Input for this task –

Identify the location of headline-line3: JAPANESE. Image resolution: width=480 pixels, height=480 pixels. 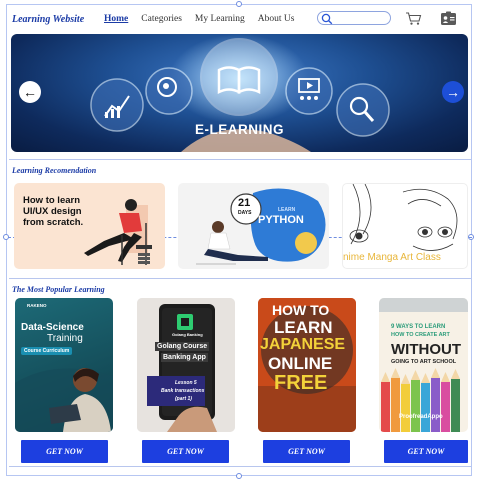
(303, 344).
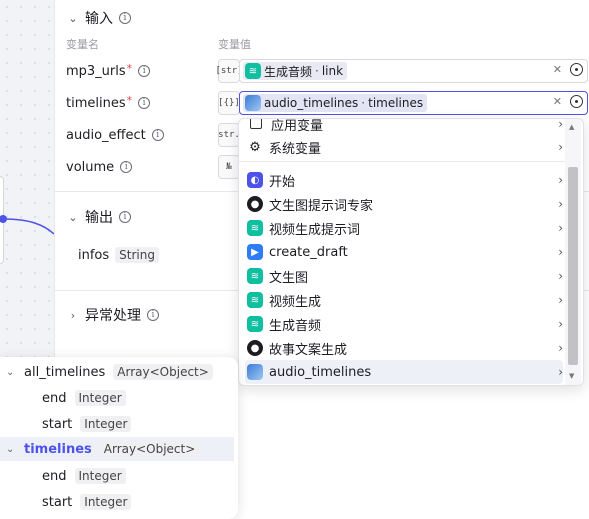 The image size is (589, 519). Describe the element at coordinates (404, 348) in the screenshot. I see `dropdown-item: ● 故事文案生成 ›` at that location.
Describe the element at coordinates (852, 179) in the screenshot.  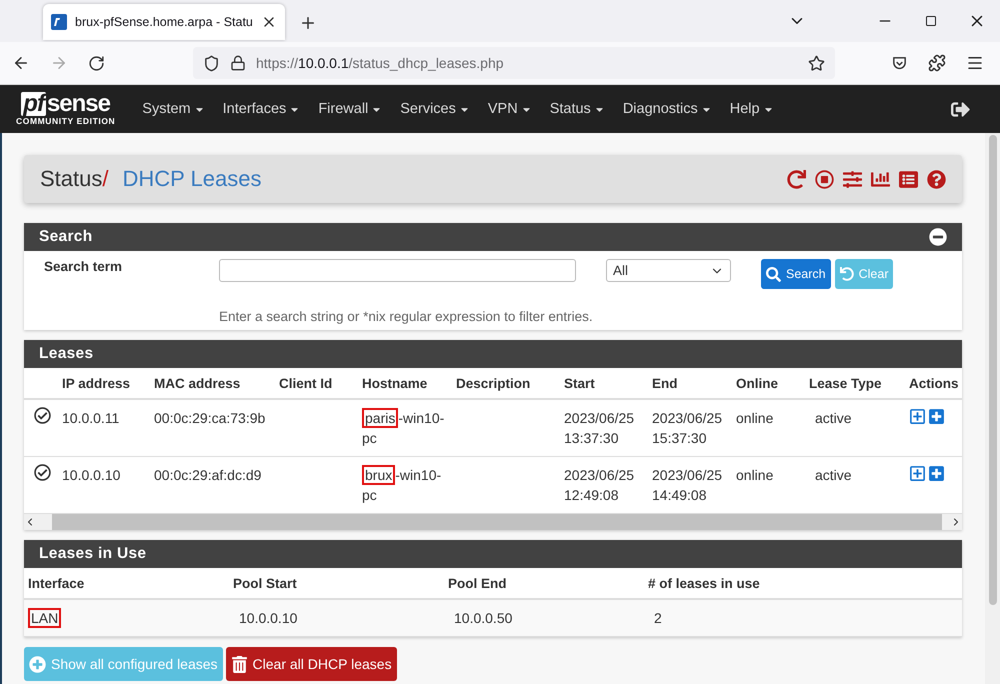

* * *

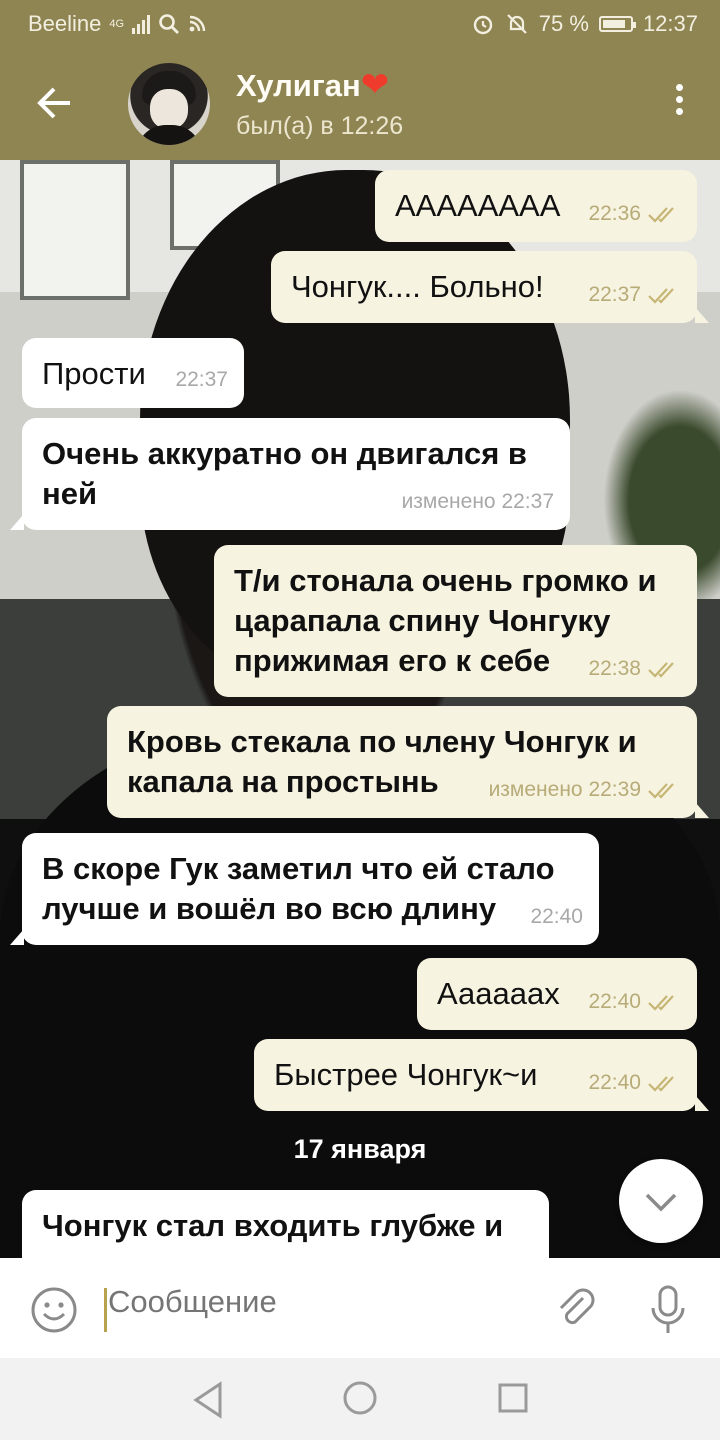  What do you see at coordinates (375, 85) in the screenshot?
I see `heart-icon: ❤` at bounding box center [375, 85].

* * *

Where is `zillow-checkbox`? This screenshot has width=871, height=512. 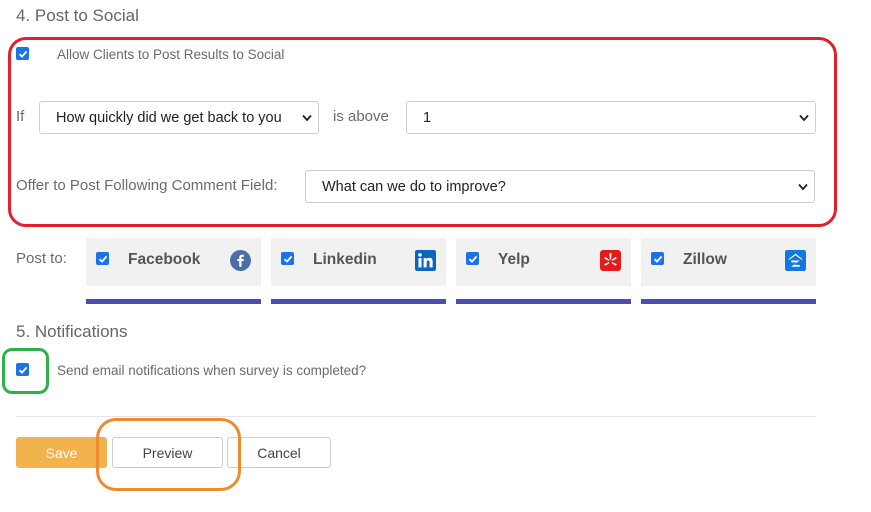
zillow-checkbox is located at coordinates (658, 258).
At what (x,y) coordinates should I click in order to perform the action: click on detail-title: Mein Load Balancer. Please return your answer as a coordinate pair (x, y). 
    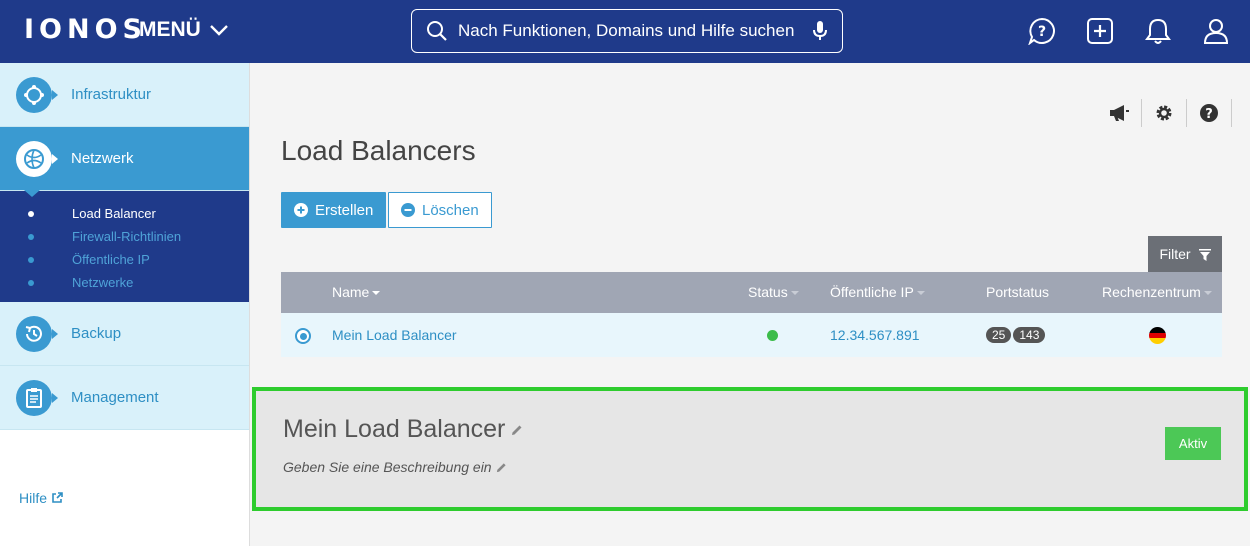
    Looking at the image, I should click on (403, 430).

To-do item –
Please repeat, word for word, the lines from the one containing "At what (x,y)" to the one containing "Looking at the", both included, leaving out the pictures.

Output for this exercise –
At what (x,y) coordinates should I click in order to perform the action: click on detail-title: Mein Load Balancer. Please return your answer as a coordinate pair (x, y). 
    Looking at the image, I should click on (403, 430).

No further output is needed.